Eldritch horrors, or at least dickish Future People, will do mean things to cryonauts upon their revival. (Sounds familiar, for some reason.)
We shouldn't do cryonics because of what happens in dumb popular culture like Idiocracy, Futurama, Star Trek, etc.
You won’t know anyone upon revival in Future World.
Resuming:
Many of these faux objections sound like expressions of social anxiety to me (I know about social anxiety from my own experiences) – these Advanced Beings in the Future will do horrible things to me, so I would rather die than meet them! I have to wonder if we have social science instruments to correlate people’s reactions to the cryonics idea with measurable anxiety levels and see if we can find less anxious demographics which cryonics organizations could try marketing to.

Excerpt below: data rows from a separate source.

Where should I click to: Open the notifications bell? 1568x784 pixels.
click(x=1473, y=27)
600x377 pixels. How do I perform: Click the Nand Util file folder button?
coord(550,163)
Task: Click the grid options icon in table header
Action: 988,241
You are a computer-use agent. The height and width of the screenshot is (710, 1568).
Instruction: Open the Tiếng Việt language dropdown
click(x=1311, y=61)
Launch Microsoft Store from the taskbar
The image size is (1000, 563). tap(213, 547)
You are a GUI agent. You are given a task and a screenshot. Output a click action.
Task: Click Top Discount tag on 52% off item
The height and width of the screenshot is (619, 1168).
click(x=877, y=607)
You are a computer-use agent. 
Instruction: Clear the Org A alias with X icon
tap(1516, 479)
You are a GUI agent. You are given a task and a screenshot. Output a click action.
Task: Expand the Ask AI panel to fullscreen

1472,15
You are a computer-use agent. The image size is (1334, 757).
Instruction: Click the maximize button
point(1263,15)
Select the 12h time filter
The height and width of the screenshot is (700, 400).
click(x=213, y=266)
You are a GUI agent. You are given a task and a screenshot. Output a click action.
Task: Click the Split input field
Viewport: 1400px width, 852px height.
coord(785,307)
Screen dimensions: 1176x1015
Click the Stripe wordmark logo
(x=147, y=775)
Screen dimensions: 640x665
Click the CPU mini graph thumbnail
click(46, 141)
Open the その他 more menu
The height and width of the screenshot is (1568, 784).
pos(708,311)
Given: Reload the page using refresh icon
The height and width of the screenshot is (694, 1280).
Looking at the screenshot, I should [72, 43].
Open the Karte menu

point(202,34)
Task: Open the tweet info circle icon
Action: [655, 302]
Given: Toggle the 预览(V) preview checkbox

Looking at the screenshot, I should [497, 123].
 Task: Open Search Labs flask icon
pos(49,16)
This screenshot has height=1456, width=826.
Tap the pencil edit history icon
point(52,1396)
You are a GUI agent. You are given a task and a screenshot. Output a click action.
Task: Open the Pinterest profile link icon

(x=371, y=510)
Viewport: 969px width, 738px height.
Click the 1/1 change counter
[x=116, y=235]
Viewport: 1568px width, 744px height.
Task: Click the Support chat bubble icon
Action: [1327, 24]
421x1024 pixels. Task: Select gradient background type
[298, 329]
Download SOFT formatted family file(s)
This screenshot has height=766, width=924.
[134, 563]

The episode in Star Trek: The Next Generation, titled “The Neutral Zone,” brings up an addressable point, however. In this episode, Dr. Crusher revives a cryopreserved financier who gives a performance which makes me wonder if the screenwriters knew a real cryonicist with money and used him as a model. The character’s personality seemed to have a lot of verisimilitude to me, in other words. This character tries to find what had happened to the investments he had set aside in trusts on Earth, only to discover that his wealth has mysteriously disappeared without explanation.
Now, this could happen given some major economic, social or political disruption, I suppose. But in the real world, trusts have lasted for generations without anyone stealing them empty. H.G. Wells even wrote the first story connecting suspended animation and exponentially compounding wealth in trusts early in the 20th Century, both as a short story and as a novel, under the names “When the Sleeper Wakes” and The Sleeper Awakes, respectively. People have left wealth in trusts which have lasted for a century or more where trustees have preserved their assets and faithfully carried out the trustors’ wishes, subject to interpretation in case a trustor leaves ambiguous instructions. And we can point to well known examples of trusts established in the late 17th Century by Benjamin Franklin, and in the 19th Century by Stephen Girard, James Smithson and Alfred Nobel. You could probably include charitable trusts set up early in the 20th Century by John Rockefeller, Henry Ford and Andrew Mellon as additional examples of successful asset preservation across the decades.
In other words, in the real world, trustees generally don’t loot and make trusts disappear just because the trustors died decades ago and they think no one cares any more. So the people who bring up this scenario for the assets cryonicists have set aside in speculative revival trusts, like in the Star Trek episode, simply show their ignorance of trusts’ historical track record.
How many people have I at least met who have gone into cryo? Probably more than a dozen, and I got to know David Zubkoff well because we worked together for a year in the late 1990’s.
Do I feel alienated because of all the people I can no longer communicate with? No, because I have made new friends, even in the past couple of years. And no one would characterize me as outgoing or extroverted, by any means. If people have the capacity to make new friends throughout life, then why wouldn’t that continue to operate in the future?
If anything, you might even find it easier to make friends in Future World if the people of that time have enhanced empathy and social skills so that they can pick up on your tells more readily and adjust their responses to you to make you comfortable with them.
If you’ve run across similar ill-considered objections to cryonics, how have you addressed them?